Football is a business of extremes. No other industry would employ Peter Ridsdale with his track record of taking sustainable businesses and depositing them on the brink of oblivion. No other business with a turnover less than your local supermarket goes from the virtual liquidation to sitting on £1.4 million in cash in barely 2 years.
That’s apparently the position that Bournemouth is in, if their chairman is to be believed. I work for a company with a similar turnover to Bournemouth, we’ve never come near to liquidation and we have twice that amount in the bank. Despite being a business with considerably more financial strength than them, we would consider it utter madness to make a snap investment decision of £225,000 (with ongoing costs of £200,000 a year), which is basically what they’re reportedly committing to with their pursuit of James Constable.

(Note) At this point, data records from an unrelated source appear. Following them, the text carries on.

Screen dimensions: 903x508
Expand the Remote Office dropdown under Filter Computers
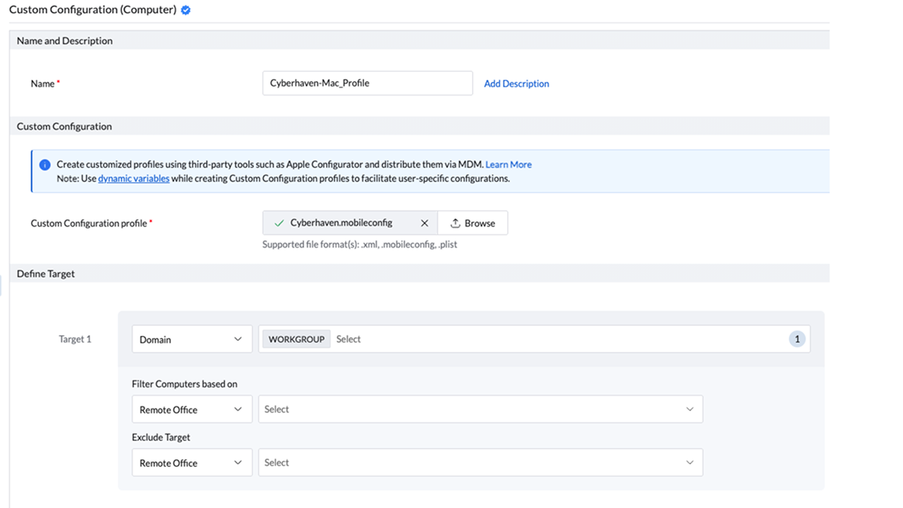click(191, 409)
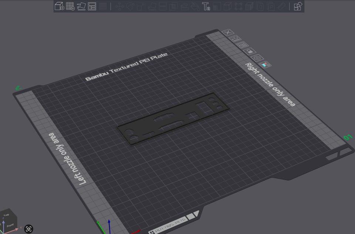Click the Top face of view cube
The width and height of the screenshot is (355, 234).
coord(6,215)
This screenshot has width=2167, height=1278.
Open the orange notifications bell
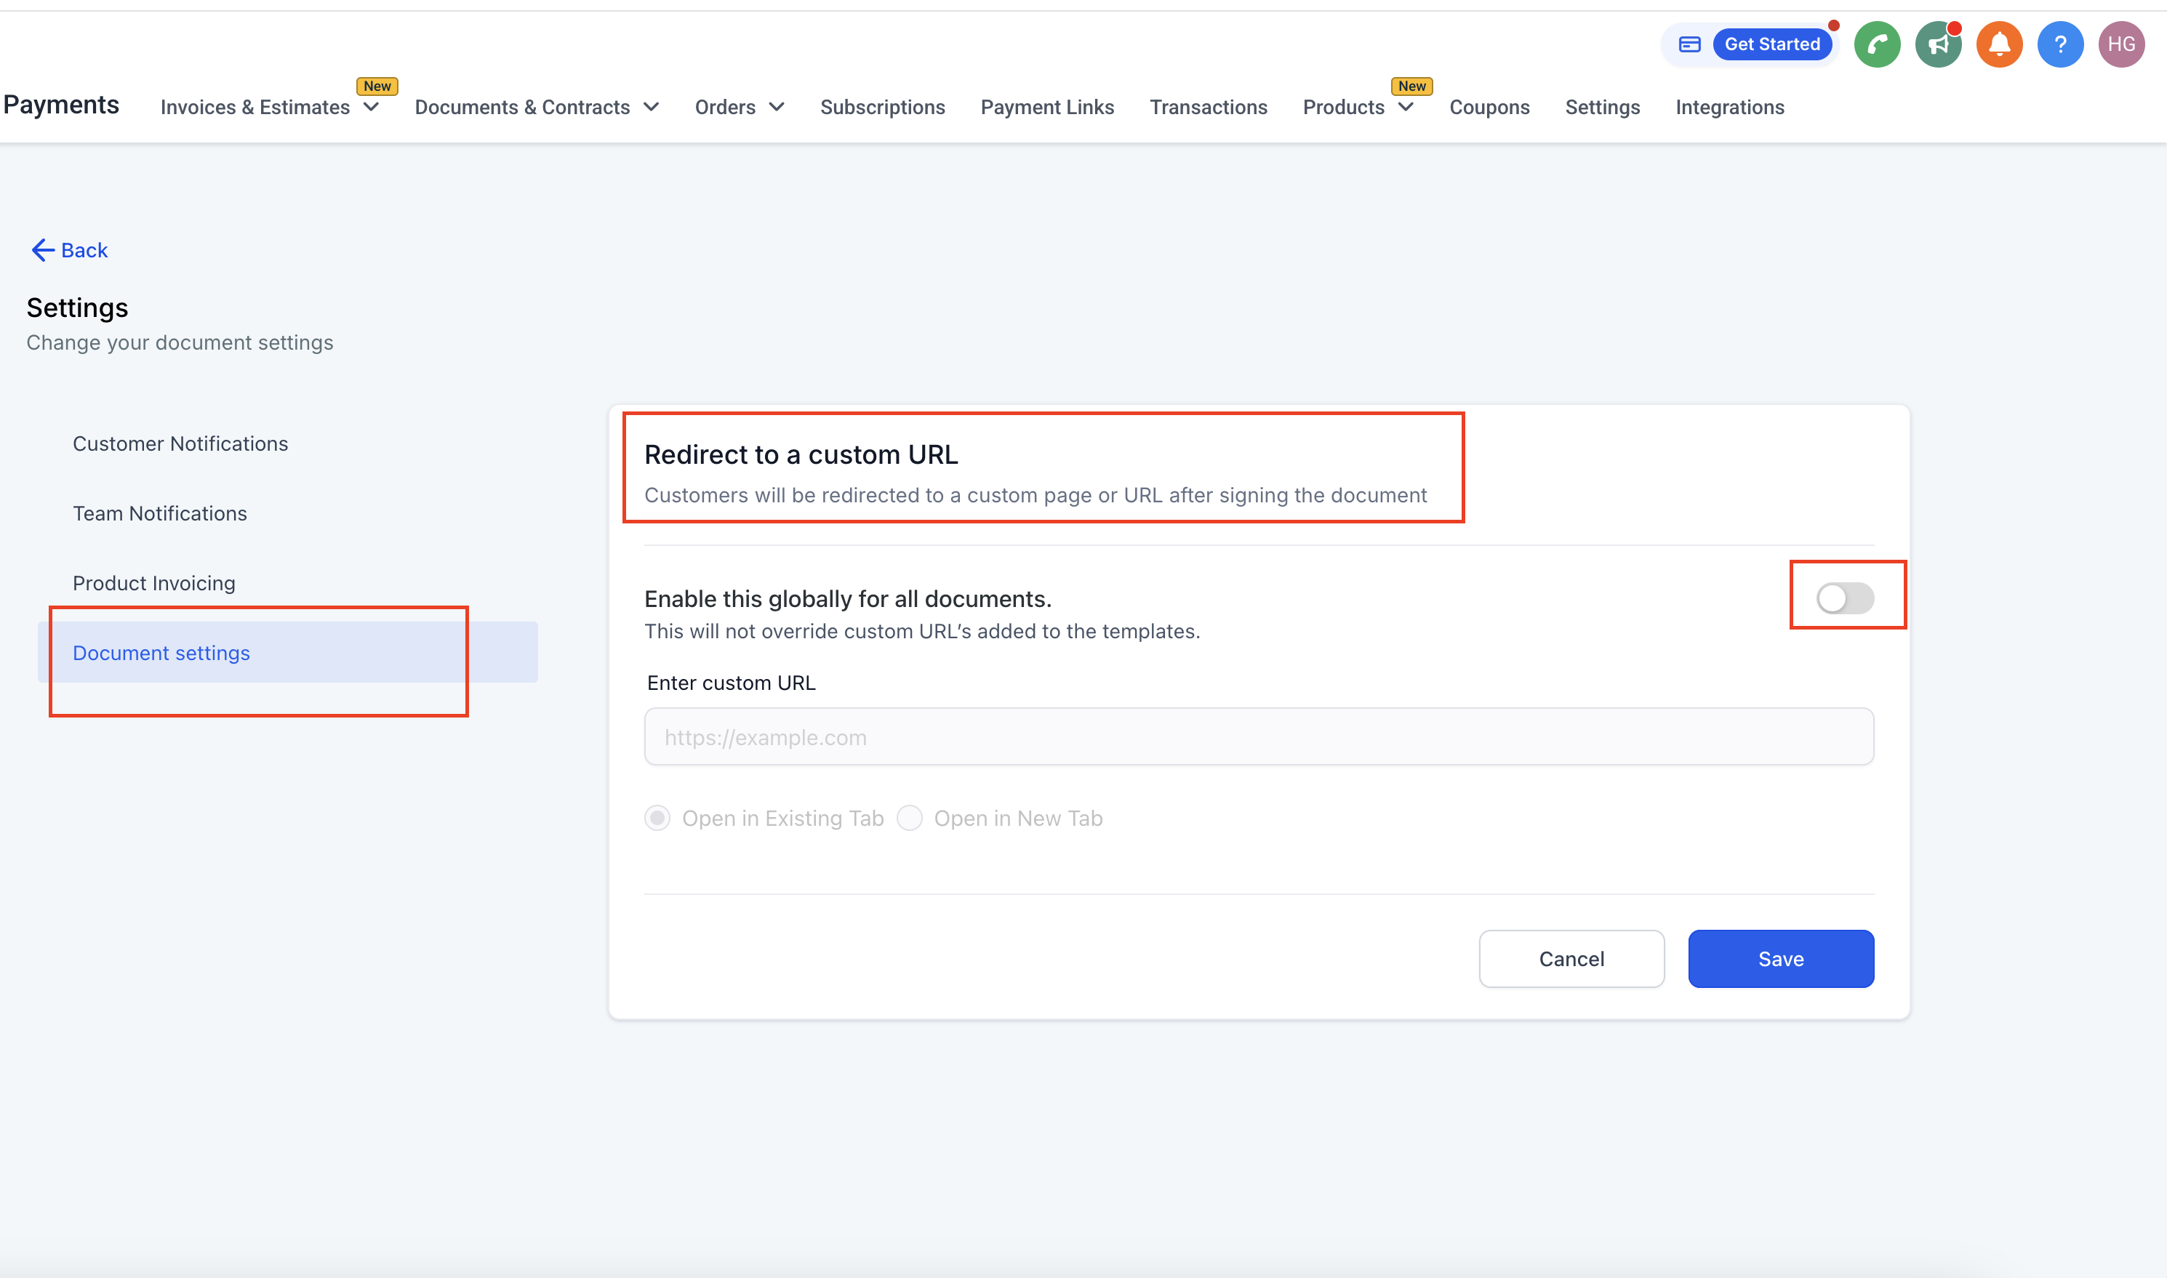(x=1999, y=44)
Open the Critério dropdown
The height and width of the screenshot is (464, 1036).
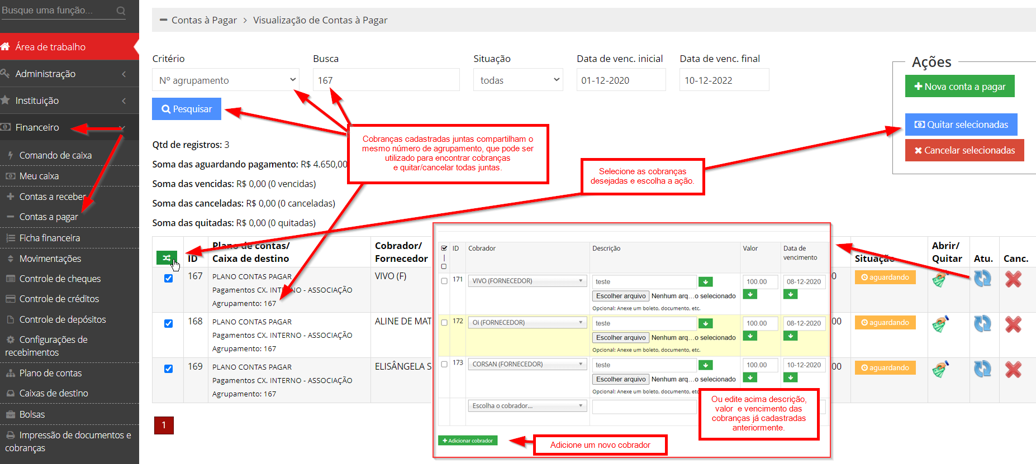225,80
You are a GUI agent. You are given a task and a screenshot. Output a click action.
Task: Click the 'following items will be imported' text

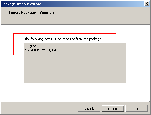pos(63,39)
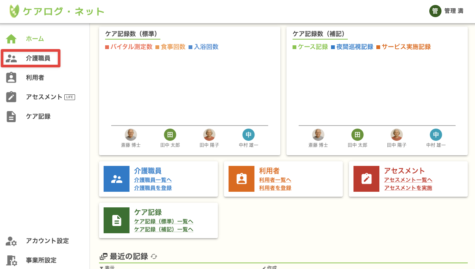
Task: Click the green ケア記録 card tile icon
Action: 117,220
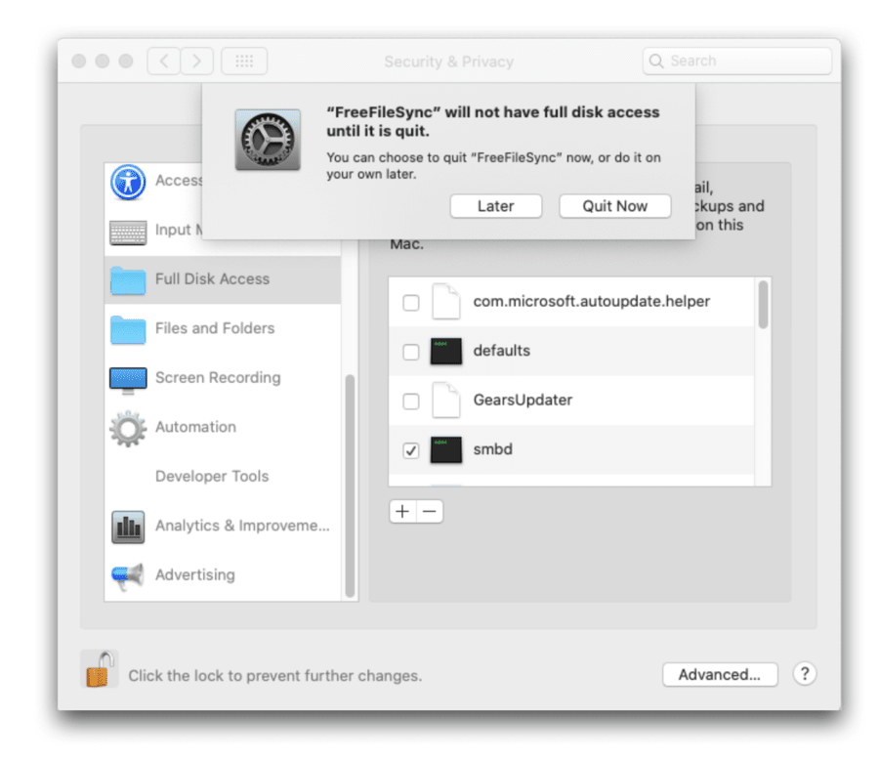
Task: Uncheck smbd full disk access
Action: [411, 450]
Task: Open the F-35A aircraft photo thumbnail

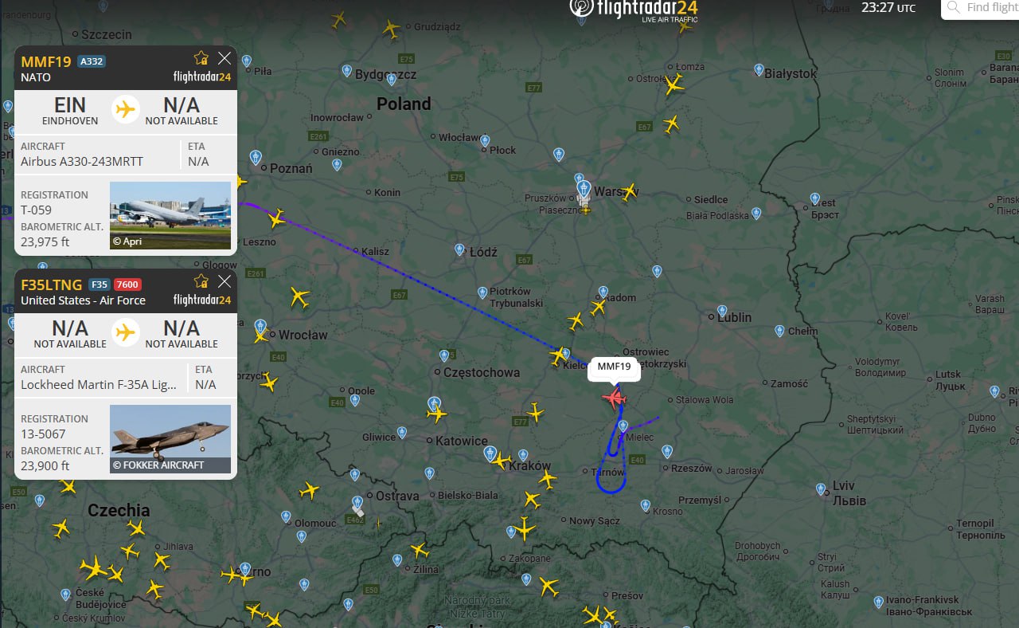Action: [170, 439]
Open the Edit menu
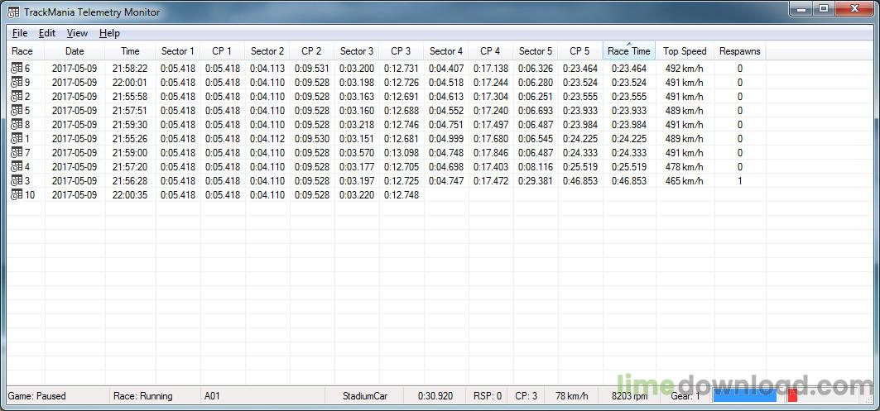The height and width of the screenshot is (411, 880). tap(47, 33)
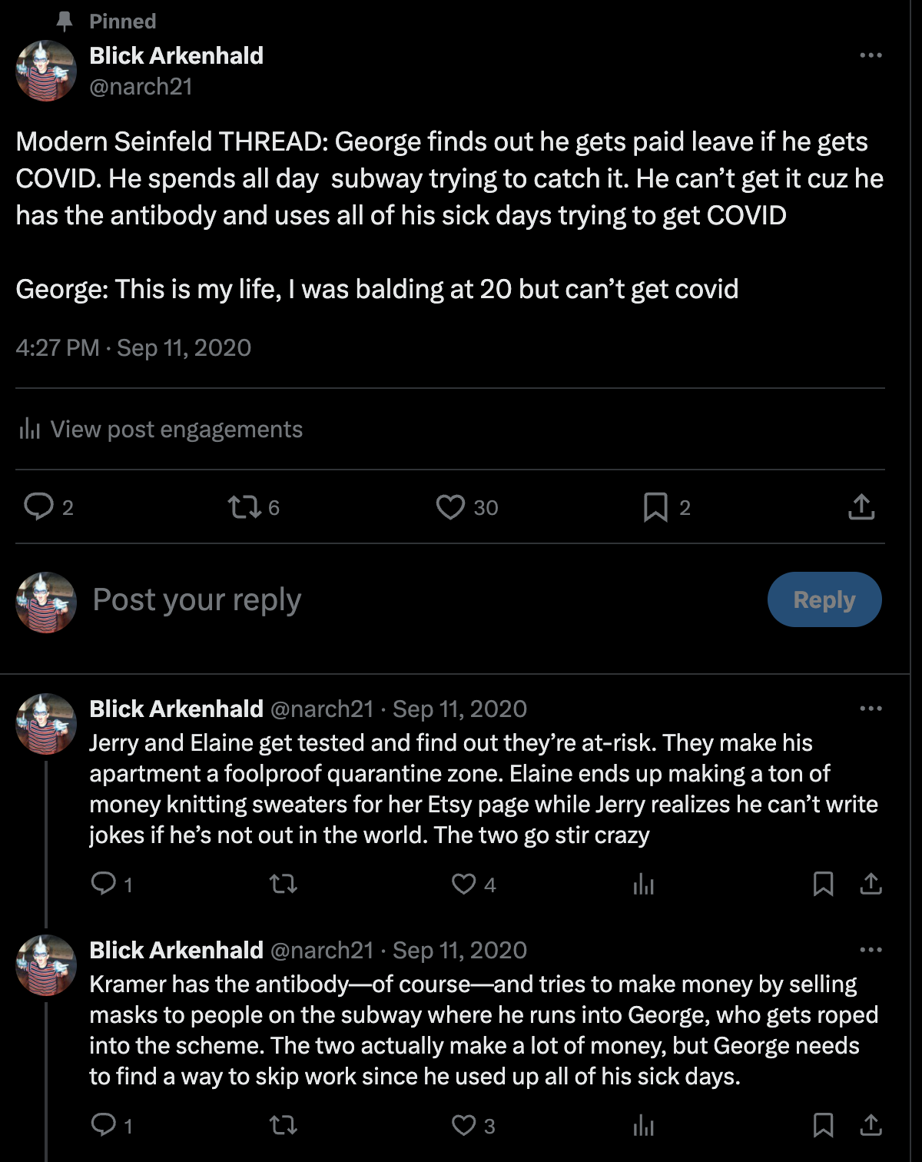Open more options on the Kramer reply
Screen dimensions: 922x1162
tap(871, 950)
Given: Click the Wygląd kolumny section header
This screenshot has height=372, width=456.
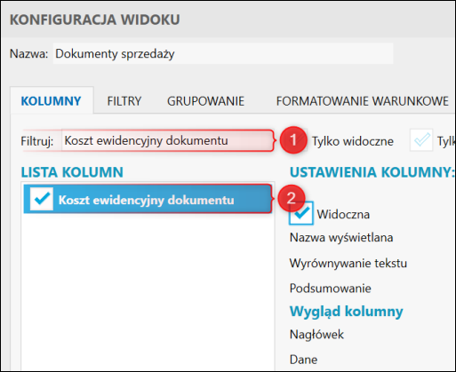Looking at the screenshot, I should 347,311.
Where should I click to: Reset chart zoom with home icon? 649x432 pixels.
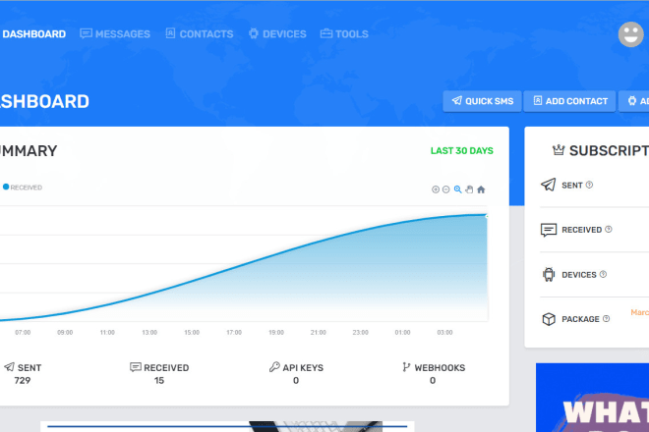[481, 189]
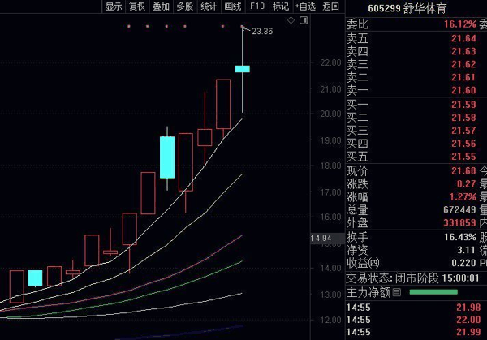Click the 统计 statistics button
The height and width of the screenshot is (340, 487).
209,6
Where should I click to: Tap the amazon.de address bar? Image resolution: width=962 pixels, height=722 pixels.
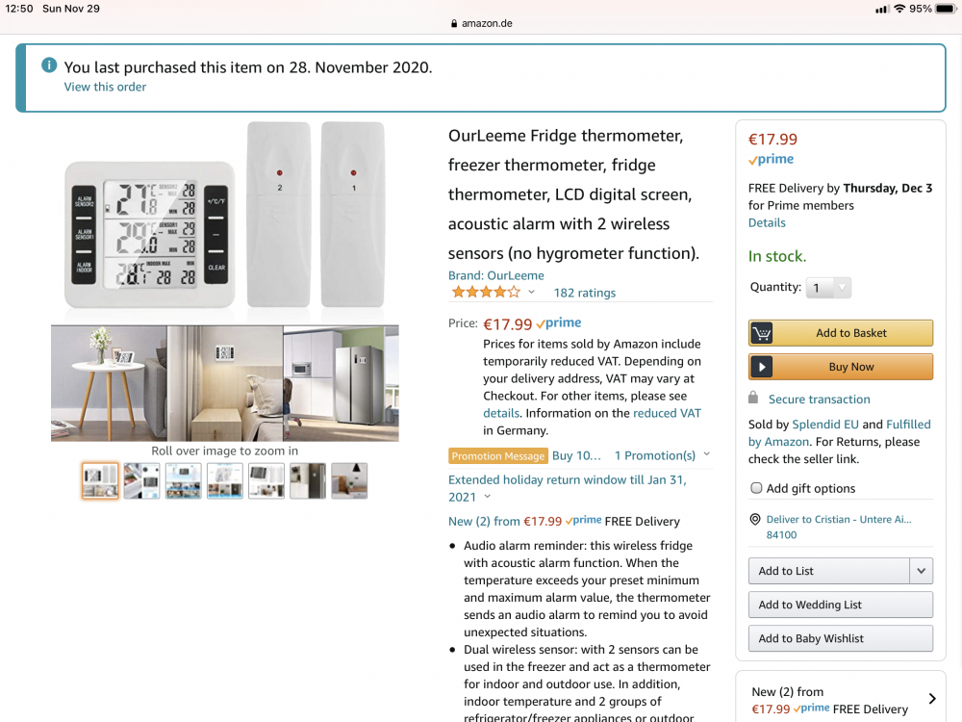pyautogui.click(x=481, y=24)
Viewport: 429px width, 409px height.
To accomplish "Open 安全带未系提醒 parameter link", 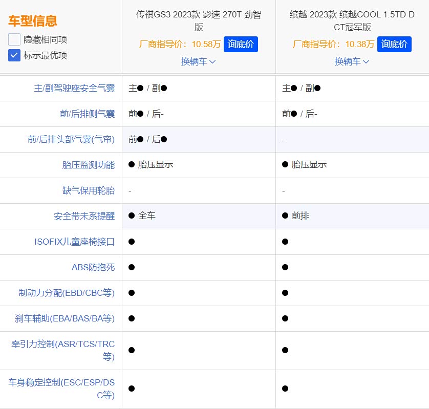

Last week, Sky trumpeted the £440 million spent during the transfer window as though this was a triumph. No concerns about the £3.1bn of debt these teams are already in?
These ludicrous extremes cultivate similarly extreme reactions by fans. The 3-1 defeat at Crewe, our first defeat in 4 (5 if you include the 90 minute score against Cardiff), has been greeted by fans as Armageddon.
And now there’s panic surrounding Constable and the possibility that he may go out on loan. The general consensus seemed to be that if he had played, then we’d have won. Which either suggests a) Constable would have grabbed a hat-trick or b) he is a demon in defence. Rationally, neither is true. The reality is that things went badly and we lost. Constable is not the single difference between good days and bad days. The reality is far subtler than that.
Should Constable go, the impact cannot be measured on any single game. Look at last year; he contributed 17 goals. The worst, and most unlikely, scenario is that those goals will not be replaced. Eight goals had no impact on the points gained from those games. If the team could find 9 more goals between them over the season, Constable’s contribution (in goals alone) could be mitigated. Simplistic, perhaps, but it illustrates that the No Constable = Instant Death scenario is nowhere near the truth.
I don’t want to lose Constable; he is pivotal to the team in its current guise. He gives it an identity it hasn’t had for years which has helped bring the fans and club closer together. But, the psychological impact of his departure far outstrips the tangible impact on the team’s performance.
We’re still working from a solid base, the adjustments required to neutralise his or anyone elses departure are relatively small. Losing to Crewe and Constable leaving does not equal capitulation. It doesn’t mean Chris Wilder is a bad manager. You have to look deeper than a single scoreline or individual player decisions if you want to know the state we’re in.
We have a level-headed chairman, a manager that has improved us every year for two and a half years, and a group of players who have proved themselves at this level. Adjustments are needed, partnerships need to grow, a strongest eleven needs to be identified, but the long-term trend continues upwards; only extreme reactions will prevent that from continuing.